# Scary Terry Bucky



## turtle2778 (Jul 9, 2006)

Okay Techno folks. Im finally ready to try and attempt making something move. Id like to have a skull the talks. Would these skulls support a scary terry setup? http://www.frightcatalog.com/Hallow..._source=sli&utm_medium=web&utm_campaign=champ I figured the lighter the better, but then what do i know.


----------



## Hauntiholik (May 17, 2006)

I honestly don't know but looking at the skull seems to be made of foam. I would think that it wouldn't hold up well with movement.


----------



## turtle2778 (Jul 9, 2006)

I have like 6 of the ACC skulls, but WOW are they heavy. I was just hoping to go with something smaller.


----------



## JonnyMac (Apr 5, 2007)

It looks like that skull is solid -- you might be able to move it, but I don't think the jaw can be articulated.


----------



## turtle2778 (Jul 9, 2006)

what about cutting off the jaw? and adding wire to it?


----------



## ScareFX (Aug 18, 2004)

The skull from FC is like the foam skulls you can purchase in season at Walgreens for about $4.00. You would have to do a lot of cutting like opening the top and removing the lower jaw. Then you have to figure out a method to mount the servo. 

If you only want a moving jaw then it would be far easier to use a Bucky skull since the build is so well documented.

I'm not saying you could not use that FC skull but they are pretty fragile. If you're going to put time and effort into the build, use a tried and true technique that will result in a long lasting prop.


----------



## TwistedDementia (May 2, 2007)

Here's a lighter skull you can try, they usually sell for about $25 but do some looking around and you should find them cheaper.

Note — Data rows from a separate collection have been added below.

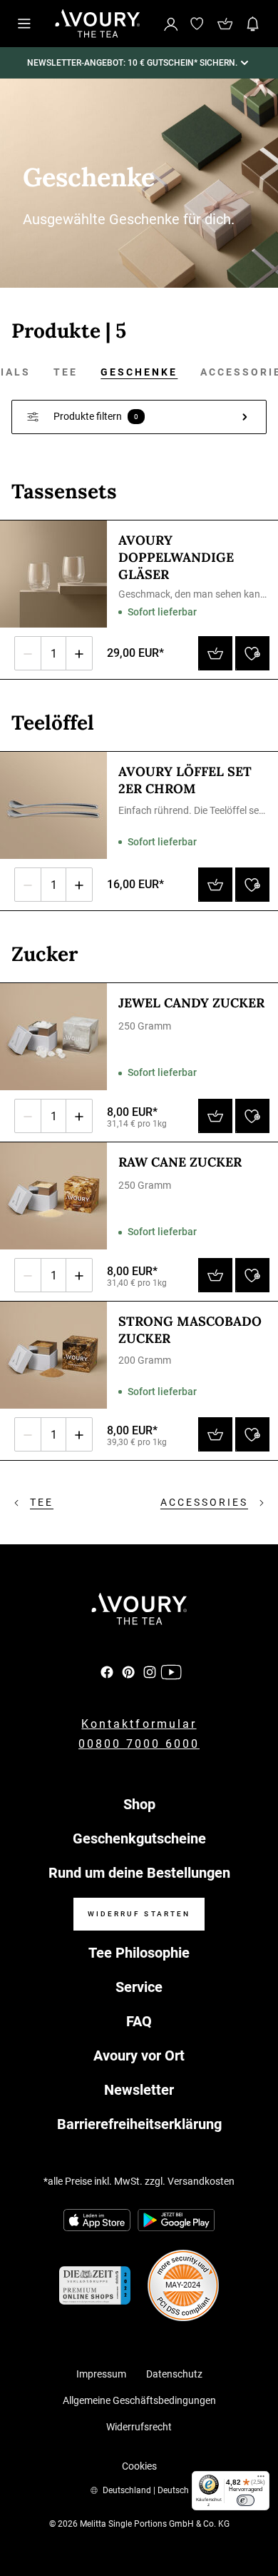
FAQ (139, 2021)
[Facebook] (107, 1672)
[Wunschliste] (197, 23)
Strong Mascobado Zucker (190, 1330)
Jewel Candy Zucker (191, 1003)
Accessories (204, 1502)
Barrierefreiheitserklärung (139, 2124)
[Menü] (260, 2479)
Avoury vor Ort (139, 2055)
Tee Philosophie (139, 1952)
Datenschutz (174, 2374)
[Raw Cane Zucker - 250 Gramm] (53, 1195)
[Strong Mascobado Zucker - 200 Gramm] (53, 1355)
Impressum (101, 2374)
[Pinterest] (128, 1672)
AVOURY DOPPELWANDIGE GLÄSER (176, 557)
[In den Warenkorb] (215, 653)
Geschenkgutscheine (139, 1838)
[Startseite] (97, 23)
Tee (65, 372)
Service (139, 1987)
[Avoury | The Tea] (139, 1609)
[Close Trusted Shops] (258, 2521)
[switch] (245, 2500)
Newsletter (139, 2089)
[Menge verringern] (28, 653)
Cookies (139, 2466)
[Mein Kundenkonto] (171, 23)
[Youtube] (171, 1672)
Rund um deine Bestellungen (139, 1872)
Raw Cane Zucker (180, 1162)
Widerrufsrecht (139, 2426)
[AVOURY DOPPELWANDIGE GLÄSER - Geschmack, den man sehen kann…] (53, 574)
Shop (139, 1804)
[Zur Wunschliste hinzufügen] (252, 653)
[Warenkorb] (225, 23)
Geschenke (139, 372)
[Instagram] (149, 1672)
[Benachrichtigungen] (253, 23)
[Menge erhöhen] (79, 653)
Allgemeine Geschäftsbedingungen (139, 2400)
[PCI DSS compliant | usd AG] (183, 2285)
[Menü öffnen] (24, 23)
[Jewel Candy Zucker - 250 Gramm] (53, 1036)
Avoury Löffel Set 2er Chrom (185, 780)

I found a bunch of these at halloween usa for $6 a peice.


----------



## Otaku (Dec 3, 2004)

I agree with ScareFX. I used the Scary Terry method and haven't had a bit of trouble with my skulls. Scary Terry's site tells you all you need to know to make the skull. Use the Cowlacious servo driver board, either with or without the ISD option. The ISD is good for sound on demand, but the quality isn't as good as a CD or MP3 player. On the other hand, hacking a CD or MP3 player to trigger when you want it is more difficult. If you're going to loop the sound, definitely use CD or MP3. It's really quite easy to make - have fun!


----------